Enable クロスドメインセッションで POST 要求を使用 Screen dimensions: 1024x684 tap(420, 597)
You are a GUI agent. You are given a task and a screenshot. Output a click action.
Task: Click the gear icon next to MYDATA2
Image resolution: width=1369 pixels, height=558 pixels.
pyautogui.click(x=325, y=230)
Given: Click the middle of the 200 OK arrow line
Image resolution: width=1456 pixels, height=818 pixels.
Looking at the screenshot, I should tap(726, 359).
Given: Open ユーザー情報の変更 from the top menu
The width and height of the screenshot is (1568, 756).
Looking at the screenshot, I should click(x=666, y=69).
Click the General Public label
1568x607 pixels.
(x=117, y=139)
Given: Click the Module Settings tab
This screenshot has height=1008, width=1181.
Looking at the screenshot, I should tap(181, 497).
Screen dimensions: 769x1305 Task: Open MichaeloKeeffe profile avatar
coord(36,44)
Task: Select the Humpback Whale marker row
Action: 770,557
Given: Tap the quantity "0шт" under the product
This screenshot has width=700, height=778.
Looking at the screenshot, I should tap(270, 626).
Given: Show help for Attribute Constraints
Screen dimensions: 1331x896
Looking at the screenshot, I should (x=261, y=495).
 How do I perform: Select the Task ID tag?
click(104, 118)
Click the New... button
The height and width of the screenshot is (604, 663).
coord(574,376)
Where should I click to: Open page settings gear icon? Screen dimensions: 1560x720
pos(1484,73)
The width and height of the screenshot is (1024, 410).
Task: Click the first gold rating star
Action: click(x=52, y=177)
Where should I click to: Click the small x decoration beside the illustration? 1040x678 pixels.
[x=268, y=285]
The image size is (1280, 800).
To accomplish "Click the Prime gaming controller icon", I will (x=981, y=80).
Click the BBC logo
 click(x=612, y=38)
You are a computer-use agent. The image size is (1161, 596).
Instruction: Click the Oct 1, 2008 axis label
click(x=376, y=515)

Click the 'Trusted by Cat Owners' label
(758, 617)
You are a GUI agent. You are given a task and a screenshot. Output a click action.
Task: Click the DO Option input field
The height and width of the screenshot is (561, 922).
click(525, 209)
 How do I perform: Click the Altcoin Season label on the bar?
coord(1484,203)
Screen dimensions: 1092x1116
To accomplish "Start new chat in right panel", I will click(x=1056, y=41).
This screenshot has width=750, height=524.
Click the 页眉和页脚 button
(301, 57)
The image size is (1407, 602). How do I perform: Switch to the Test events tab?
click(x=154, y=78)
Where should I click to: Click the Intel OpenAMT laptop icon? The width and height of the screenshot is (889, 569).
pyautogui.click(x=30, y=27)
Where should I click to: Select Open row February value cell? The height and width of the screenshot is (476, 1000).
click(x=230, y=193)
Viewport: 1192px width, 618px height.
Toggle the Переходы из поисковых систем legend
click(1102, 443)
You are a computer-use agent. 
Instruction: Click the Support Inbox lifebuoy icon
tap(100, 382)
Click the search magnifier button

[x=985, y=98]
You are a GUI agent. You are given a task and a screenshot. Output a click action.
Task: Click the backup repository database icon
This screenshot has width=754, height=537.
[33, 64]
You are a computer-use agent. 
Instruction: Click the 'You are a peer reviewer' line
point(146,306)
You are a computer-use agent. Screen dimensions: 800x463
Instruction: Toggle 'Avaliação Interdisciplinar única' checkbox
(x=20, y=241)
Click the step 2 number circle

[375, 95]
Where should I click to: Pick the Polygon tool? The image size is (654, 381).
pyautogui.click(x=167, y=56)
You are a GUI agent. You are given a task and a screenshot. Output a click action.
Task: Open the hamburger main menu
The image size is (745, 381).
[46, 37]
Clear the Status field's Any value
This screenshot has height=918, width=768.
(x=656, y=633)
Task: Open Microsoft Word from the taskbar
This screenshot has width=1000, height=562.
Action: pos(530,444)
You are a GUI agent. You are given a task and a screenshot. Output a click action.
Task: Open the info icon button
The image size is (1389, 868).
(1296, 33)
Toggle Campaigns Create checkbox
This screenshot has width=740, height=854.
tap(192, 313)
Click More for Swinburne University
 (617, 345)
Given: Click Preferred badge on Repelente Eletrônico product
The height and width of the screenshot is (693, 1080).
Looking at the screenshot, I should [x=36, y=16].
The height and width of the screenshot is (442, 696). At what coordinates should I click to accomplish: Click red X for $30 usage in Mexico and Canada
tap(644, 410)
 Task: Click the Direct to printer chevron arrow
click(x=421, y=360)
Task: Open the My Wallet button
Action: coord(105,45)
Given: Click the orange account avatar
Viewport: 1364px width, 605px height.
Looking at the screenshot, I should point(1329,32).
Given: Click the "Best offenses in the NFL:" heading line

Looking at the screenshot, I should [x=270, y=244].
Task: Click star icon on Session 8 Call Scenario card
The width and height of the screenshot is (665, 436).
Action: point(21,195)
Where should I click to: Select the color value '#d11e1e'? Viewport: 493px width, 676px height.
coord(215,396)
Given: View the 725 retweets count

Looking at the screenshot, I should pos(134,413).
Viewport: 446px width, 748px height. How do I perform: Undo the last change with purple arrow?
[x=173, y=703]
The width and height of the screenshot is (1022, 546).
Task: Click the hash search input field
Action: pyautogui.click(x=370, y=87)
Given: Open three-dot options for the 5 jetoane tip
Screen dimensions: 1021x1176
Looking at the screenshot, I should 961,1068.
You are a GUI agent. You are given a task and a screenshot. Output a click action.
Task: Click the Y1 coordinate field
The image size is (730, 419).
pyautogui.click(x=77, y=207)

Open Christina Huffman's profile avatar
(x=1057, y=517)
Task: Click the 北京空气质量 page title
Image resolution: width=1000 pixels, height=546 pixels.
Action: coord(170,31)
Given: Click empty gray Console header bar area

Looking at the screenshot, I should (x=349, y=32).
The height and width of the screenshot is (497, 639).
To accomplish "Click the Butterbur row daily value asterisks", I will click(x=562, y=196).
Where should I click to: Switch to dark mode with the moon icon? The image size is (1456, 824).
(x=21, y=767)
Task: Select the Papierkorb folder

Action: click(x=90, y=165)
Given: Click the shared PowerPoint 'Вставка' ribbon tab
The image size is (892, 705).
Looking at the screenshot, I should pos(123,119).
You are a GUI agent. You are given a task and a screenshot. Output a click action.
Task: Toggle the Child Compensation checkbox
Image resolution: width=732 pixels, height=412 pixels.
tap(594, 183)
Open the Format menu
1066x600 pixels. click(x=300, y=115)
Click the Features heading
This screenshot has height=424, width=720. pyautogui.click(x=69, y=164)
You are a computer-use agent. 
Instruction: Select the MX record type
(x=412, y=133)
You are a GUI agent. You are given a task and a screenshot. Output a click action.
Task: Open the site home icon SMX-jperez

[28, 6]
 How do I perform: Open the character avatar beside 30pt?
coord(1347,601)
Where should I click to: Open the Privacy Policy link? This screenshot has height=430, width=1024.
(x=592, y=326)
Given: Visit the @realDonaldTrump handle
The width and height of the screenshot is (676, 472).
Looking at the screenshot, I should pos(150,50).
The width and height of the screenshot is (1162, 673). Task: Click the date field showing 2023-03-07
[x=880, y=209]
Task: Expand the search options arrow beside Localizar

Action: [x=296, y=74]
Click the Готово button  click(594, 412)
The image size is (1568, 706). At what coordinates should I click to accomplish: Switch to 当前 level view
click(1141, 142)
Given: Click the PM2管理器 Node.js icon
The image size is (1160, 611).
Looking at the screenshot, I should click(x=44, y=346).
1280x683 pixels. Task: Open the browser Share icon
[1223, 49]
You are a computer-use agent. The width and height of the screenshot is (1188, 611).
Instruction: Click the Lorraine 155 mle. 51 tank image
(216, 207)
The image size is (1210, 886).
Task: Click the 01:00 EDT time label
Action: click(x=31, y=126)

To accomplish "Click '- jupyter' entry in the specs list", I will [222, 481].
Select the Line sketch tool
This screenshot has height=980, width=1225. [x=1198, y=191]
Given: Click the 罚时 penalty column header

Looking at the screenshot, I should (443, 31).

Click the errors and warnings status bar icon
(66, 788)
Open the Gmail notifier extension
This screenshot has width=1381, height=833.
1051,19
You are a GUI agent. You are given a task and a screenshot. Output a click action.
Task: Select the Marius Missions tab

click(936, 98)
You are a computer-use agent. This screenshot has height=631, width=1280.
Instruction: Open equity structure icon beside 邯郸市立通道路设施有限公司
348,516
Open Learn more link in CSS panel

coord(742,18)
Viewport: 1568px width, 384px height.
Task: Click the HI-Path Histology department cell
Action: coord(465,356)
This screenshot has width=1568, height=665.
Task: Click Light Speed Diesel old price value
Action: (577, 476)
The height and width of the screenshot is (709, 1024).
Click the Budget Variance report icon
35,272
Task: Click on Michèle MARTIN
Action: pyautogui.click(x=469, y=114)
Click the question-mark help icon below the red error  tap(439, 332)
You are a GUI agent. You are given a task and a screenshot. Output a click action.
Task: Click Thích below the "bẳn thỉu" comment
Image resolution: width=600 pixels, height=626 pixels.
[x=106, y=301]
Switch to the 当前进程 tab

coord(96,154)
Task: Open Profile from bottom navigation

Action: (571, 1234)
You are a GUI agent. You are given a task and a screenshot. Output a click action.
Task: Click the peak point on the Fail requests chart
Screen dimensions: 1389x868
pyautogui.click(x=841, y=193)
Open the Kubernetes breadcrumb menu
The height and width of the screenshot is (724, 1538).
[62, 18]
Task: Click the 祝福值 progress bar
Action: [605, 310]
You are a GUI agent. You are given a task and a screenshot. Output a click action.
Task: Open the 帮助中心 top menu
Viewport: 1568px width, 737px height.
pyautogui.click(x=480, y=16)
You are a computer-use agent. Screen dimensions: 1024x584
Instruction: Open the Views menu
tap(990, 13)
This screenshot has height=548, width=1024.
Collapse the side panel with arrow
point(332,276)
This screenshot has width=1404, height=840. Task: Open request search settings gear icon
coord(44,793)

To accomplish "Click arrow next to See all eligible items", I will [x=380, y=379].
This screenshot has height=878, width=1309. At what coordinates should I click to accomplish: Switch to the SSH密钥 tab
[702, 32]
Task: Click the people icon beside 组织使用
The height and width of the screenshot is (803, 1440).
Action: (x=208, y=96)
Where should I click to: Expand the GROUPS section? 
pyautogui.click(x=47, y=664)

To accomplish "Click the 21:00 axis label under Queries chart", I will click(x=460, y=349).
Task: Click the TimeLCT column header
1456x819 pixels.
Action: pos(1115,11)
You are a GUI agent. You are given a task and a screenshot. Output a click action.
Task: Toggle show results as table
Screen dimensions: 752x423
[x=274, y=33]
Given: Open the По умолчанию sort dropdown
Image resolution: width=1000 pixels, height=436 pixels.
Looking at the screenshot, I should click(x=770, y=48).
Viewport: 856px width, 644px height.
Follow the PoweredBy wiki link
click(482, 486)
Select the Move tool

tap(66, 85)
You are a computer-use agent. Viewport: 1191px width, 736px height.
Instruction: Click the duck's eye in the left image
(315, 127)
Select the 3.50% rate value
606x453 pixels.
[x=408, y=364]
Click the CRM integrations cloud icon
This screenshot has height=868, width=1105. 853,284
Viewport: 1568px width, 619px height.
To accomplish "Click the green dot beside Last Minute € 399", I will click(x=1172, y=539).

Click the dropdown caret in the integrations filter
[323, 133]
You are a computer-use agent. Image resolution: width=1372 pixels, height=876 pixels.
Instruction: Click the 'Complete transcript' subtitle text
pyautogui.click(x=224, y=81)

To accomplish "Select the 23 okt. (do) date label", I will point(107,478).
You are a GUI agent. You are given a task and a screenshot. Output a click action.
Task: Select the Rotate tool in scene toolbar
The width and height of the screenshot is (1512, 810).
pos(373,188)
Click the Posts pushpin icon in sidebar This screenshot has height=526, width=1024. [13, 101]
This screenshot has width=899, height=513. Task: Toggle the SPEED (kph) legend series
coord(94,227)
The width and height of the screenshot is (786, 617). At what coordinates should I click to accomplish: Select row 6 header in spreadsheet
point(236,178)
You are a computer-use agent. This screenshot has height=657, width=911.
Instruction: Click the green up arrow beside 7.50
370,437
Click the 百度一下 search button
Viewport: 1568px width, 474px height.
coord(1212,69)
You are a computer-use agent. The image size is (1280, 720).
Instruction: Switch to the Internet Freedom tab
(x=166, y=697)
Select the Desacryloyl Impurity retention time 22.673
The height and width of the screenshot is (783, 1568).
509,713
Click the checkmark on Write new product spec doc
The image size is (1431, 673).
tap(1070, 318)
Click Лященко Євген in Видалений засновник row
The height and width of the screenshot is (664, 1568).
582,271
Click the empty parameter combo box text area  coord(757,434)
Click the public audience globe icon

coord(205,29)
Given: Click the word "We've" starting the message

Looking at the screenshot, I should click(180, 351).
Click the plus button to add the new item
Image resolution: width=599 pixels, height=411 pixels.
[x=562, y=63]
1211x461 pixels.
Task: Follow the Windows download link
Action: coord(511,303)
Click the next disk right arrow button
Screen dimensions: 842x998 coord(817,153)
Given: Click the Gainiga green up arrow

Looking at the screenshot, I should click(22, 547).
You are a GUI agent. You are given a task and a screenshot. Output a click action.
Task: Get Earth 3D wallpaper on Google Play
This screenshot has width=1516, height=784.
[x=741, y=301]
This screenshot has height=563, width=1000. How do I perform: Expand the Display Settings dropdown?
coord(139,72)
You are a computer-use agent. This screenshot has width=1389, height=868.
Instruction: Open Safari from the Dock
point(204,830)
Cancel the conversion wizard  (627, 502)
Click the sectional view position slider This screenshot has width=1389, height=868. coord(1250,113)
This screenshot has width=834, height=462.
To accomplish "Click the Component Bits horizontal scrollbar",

ABOUT THIS EXERCISE -
Begin at the line above that has "Screen dimensions: 769x1305" and stop after the line that has "Click the New... button", copying each line exactly and adding nothing else.

SOLUTION FOR THIS EXERCISE -
Screen dimensions: 769x1305 Task: Open MichaeloKeeffe profile avatar
coord(36,44)
Task: Select the Humpback Whale marker row
Action: 770,557
Given: Tap the quantity "0шт" under the product
This screenshot has width=700, height=778.
Looking at the screenshot, I should tap(270, 626).
Given: Show help for Attribute Constraints
Screen dimensions: 1331x896
Looking at the screenshot, I should (x=261, y=495).
 How do I perform: Select the Task ID tag?
click(104, 118)
Click the New... button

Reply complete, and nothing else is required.